*INFORMATION SHOWN*
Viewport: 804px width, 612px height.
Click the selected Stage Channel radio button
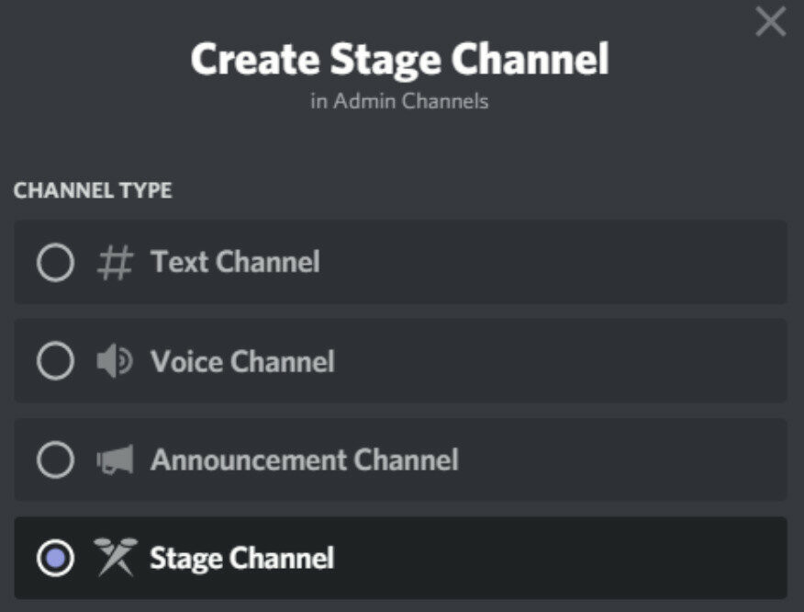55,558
---
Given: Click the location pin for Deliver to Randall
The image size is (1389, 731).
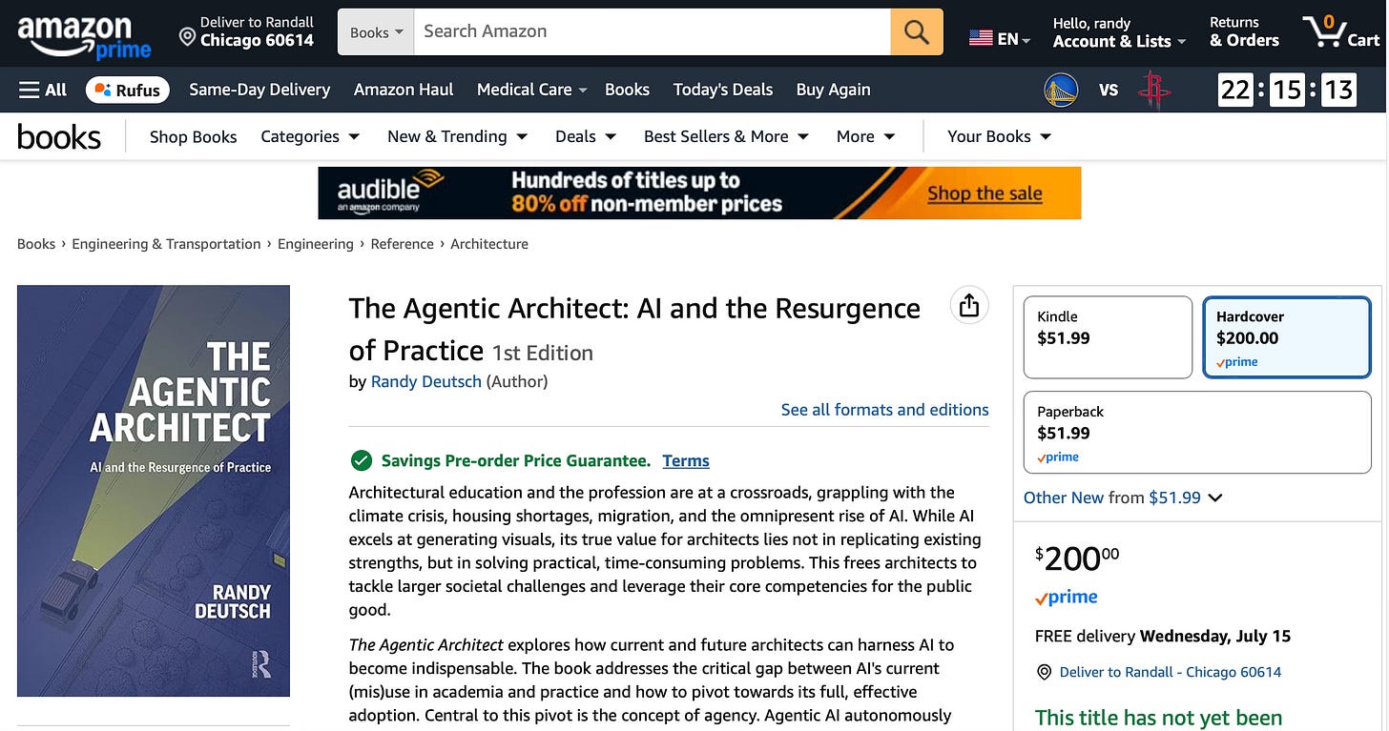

*ACTION ITEM*
Above are the entries. Output exactly the lines beginning with the line that has "Given: Click the" and ending with the line that has "The image size is (1389, 731).".

*TASK RESULT*
Given: Click the location pin for Deliver to Randall
The image size is (1389, 731).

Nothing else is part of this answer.